I don't know golang, but I do know regex's, so I'll do what I can here.
You probably want a group each for the "operator", "field", and "value". I'm going to assume for now that each of these can be represented as any combination of alphabetic, numeric, or underscore characters, with length of at least one character. In regex, we have a shortcut for that: \w
represents a single alpha-numeric or underscore character, and the +
modifier means "one or more". So \w+
means one or more such character in a row. If you want a more complex definition of what these fields can be named, I'll let you specify that in your question.

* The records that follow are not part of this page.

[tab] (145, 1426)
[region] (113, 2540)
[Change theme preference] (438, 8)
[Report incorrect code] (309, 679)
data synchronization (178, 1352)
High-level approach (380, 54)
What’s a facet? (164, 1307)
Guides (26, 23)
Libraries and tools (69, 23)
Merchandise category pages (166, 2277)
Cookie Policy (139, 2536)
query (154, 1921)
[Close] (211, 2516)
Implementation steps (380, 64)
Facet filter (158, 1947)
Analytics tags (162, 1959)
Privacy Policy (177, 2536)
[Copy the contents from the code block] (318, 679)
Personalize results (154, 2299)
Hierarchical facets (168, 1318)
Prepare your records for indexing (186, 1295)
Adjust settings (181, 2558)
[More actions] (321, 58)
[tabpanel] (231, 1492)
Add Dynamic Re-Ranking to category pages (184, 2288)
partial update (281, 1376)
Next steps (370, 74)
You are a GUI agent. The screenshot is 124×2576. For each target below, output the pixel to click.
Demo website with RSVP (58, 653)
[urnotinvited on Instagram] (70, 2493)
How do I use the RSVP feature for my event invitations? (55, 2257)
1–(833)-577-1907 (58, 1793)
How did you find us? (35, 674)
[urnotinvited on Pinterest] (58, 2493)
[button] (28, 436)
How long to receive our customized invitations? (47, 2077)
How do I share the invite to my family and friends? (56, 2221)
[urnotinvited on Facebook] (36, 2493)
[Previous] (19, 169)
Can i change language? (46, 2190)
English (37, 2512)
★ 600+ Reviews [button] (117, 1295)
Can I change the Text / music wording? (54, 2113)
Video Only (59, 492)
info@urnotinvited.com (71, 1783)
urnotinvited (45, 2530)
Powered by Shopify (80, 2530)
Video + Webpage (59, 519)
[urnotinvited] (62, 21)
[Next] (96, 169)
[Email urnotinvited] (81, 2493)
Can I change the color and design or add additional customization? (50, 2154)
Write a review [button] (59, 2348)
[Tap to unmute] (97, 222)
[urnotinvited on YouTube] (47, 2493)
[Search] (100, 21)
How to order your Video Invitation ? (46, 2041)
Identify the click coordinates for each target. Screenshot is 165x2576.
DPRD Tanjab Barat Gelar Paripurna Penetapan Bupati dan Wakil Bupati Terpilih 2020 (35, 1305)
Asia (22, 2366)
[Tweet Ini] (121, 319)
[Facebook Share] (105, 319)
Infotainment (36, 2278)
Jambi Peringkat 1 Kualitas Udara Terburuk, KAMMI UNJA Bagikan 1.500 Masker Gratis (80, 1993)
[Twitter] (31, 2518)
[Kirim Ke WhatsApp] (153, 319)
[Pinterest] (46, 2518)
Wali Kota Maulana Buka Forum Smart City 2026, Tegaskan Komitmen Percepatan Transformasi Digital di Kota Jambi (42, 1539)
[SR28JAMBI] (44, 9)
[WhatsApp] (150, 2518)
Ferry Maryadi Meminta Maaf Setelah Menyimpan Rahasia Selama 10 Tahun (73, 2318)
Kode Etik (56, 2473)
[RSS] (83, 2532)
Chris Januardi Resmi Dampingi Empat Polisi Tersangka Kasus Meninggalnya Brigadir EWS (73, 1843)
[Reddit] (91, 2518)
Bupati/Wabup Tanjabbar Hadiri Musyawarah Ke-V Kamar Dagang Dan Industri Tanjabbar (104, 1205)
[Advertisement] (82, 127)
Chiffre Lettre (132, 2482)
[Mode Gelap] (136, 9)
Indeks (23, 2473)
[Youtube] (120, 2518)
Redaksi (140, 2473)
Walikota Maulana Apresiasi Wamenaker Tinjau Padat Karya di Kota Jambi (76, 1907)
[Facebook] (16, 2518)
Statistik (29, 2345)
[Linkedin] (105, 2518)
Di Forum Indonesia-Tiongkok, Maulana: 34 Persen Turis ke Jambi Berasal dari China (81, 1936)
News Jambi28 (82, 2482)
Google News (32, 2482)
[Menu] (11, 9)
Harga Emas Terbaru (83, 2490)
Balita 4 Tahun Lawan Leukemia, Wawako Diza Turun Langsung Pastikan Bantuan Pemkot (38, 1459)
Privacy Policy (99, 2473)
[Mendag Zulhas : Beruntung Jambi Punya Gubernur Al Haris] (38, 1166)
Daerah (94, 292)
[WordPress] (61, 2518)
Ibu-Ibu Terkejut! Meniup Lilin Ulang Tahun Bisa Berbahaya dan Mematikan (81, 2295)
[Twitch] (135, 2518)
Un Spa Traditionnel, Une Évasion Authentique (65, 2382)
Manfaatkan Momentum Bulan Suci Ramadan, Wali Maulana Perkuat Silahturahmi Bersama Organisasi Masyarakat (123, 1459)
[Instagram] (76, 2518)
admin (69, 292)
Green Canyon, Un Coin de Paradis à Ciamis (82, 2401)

You say that you want to support "operator(field,value)". I'll start without whitespace anywhere, because it's simpler and you can easily remove all whitespace yourself before running the regex. We'll later add some whitespace support to the regex if you want it, but it'll make life difficult.
To do this, we want three groups, "1(2,3)" where 1 is the operator name, 2 is the field name, and 3 is the value name. Each of these, as given above, will be \w+
in our regex. We'll want to match the open and close parentheses as well as the comma, but we'll throw them away because they're really just delimiters. The parentheses will need to be escaped in the regex, since regex's have a special meaning for parentheses. The result looks like:
(\w+)\((\w+),(\w+)\)
\ 1 / \ 2 / \ 3 /
Where the second line shows you where the groups are each defined.
If you want to support some whitespace, you'll need to add \s*
in all such locations. This gets hairy, but you can do it as such:
(\w+)\s*\(\s*(\w+)\s*,\s*(\w+)\s*\)
\ 1 / \ 2 / \ 3 /
You give an example of wanting to support floating point values, and I presume other kinds of values too. You can accomplish this using the "or" pipe, |
. For example, group 3, instead of just being \w+
, could be defined as
[a-zA-Z_]\w*|\d+\.?|\d*\.\d+
This string will support alphanumeric+underscore strings where the first character must be alphabetic or underscore, OR integers, OR floating point (defined as an integer string with a period at the beginning, middle, or end). Clearly, this can go on and on to support more complex string values, but you get the idea.
So the final regex might look like:
(\w+)\s*\(\s*(\w+)\s*,\s*([a-zA-Z_]\w+|\d+\.?|\d*\.\d+)\s*\)
Sorry for not giving any golang help, I hope someone else can edit my answer and fill in that major gap.